LO QUE SE PIDE >> Anota, sin cambiar nada, el trozo del discurso sobre Ávila que empieza en las palabras que contienen "Excmos., Señor Alcalde" y termina después de "con la ciudad.".

TEXTO PARA LEER >>
────────────────────────────────────────
Premios y reconocimientos

2012

Es nombrado Hijo Adoptivo de Ávila (Discurso completo)

 

"Ávila y un servidor de ustedes"

Excmos., Señor Alcalde y Ayuntamiento de Ávila, y queridos paisanos:

De algún modo, en la medida en que puedo hacerlo, tengo que agradecer el honor que me han hecho al otorgarme el título de "hijo adoptivo" de la ciudad, y seguramente no puedo hacerlo mejor que repasando siquiera someramente, en mi escritura, su relación con Ávila, en tanto que sería un reflejo o transfiguración literaria de la realidad de mi relación con la ciudad.

Contadas veces, hay una alusión topográfica directa o indirecta de Ávila y su tierra, en estas escrituras mías. Y contadas son también las narraciones e historias por mí publicadas que tengan que ver con historias reales de este ámbito abulense ni de ningún otro, y mucho menos con historias reales que yo haya vivido. Y esto es así,  porque quien narra una historia debe dejar su yo antes de comenzar a narrarla. Es decir, el odioso yo que no toleran ni la civilidad ni la cristiandad como decían Pascal y la "Gramática Razonada de Port-Royal", o, según Roger Martin du Gard, como quien entra en religión debe dejar ese yo en la portería. Aunque las cosas son bastante más complejas ciertamente, y me llevan a mostrar lo más simplemente que sea posible cómo Ávila estaría en el hondón o cogollo de esa mi escritura.

Y es cierto, por ejemplo, que la geografía más alusiva a una geografía real, en mis narraciones, se da, además de en el Arévalo y el Fontiveros de El Mudejarillo, en dos de ellas, Maestro Huidobro, y Las gallinas del Licenciado. En la primera de estas narraciones se trata de una geografía nominalmente soriana, pero no es menos cierto que esta geografía es, como toda geografía literaria, ideal y fantástica, o de ninguna parte, o que viene de más lejos de lo que los nombres y la topografía indican. Y,  si he leído bien a mis clásicos en estos asuntos, que son quienes se han ocupado de mis libros, puedo hacer dos afirmaciones fundamentales: la una que el libro concretamente dedicado a Ávila, a una Ávila vista con ojos infantiles es, según ha escrito uno de ellos, un discurso que imbrica varios de los temas, personas y lugares, de mi escritura; y la otra afirmación concordante alude al hecho de que algunos lectores mismos, han visto perfectamente lo que podríamos llamar las difuminaciones y "pentimenti"  o "arrepentimientos" que dicen los pintores, pero que en escritura son, con frecuencia, lo más importante, los cogollos del palmito. Y estas realidades interiores tienen al parecer como tres capas o son tres ríos que surcarían mi imaginario: una claridad que debería a los griegos antiguos, un sentimiento pascaliano o kierkegaardiano tan opuesto a aquella claridad, y una cotidianidad abulense a comenzar por el idioma. Y todo esto entreverado en silencios, que son los "pentimenti" de la literatura.
────────────────────────────────────────
DATOS MOSTRADOS >>
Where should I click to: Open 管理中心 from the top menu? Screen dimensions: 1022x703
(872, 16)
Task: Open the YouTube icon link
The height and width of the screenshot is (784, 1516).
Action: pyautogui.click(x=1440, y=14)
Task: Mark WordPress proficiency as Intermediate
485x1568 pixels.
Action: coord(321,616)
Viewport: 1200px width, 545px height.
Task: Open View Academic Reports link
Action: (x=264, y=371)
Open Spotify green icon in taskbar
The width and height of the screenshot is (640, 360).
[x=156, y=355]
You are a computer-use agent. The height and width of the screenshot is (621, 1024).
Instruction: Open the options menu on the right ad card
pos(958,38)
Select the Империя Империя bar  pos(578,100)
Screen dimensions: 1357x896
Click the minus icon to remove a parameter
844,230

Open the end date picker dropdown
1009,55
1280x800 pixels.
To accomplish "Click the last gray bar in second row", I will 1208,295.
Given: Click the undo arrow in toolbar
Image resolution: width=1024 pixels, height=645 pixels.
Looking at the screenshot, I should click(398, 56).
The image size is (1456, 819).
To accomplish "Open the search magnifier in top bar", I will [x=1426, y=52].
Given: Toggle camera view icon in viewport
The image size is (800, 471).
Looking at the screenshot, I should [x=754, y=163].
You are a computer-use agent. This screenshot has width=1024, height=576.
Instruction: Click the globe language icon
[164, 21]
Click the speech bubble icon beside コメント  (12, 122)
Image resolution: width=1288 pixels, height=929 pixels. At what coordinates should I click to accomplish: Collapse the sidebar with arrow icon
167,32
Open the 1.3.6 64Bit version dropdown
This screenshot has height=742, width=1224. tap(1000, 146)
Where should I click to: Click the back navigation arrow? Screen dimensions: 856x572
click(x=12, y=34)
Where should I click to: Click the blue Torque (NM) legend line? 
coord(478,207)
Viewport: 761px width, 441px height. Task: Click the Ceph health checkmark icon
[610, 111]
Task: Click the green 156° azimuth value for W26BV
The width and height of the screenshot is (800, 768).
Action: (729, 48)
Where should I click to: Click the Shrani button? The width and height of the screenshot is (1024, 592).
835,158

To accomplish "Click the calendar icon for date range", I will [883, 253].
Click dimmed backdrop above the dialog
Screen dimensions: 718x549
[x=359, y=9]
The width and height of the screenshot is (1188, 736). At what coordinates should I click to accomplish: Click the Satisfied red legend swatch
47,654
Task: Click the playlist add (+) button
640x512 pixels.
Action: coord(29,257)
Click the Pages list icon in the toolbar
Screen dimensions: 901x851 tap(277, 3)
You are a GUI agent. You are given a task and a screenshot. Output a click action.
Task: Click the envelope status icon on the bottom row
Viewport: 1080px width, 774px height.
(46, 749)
────────────────────────────────────────
RESULTADO DE LA TAREA >>
Excmos., Señor Alcalde y Ayuntamiento de Ávila, y queridos paisanos:

De algún modo, en la medida en que puedo hacerlo, tengo que agradecer el honor que me han hecho al otorgarme el título de "hijo adoptivo" de la ciudad, y seguramente no puedo hacerlo mejor que repasando siquiera someramente, en mi escritura, su relación con Ávila, en tanto que sería un reflejo o transfiguración literaria de la realidad de mi relación con la ciudad.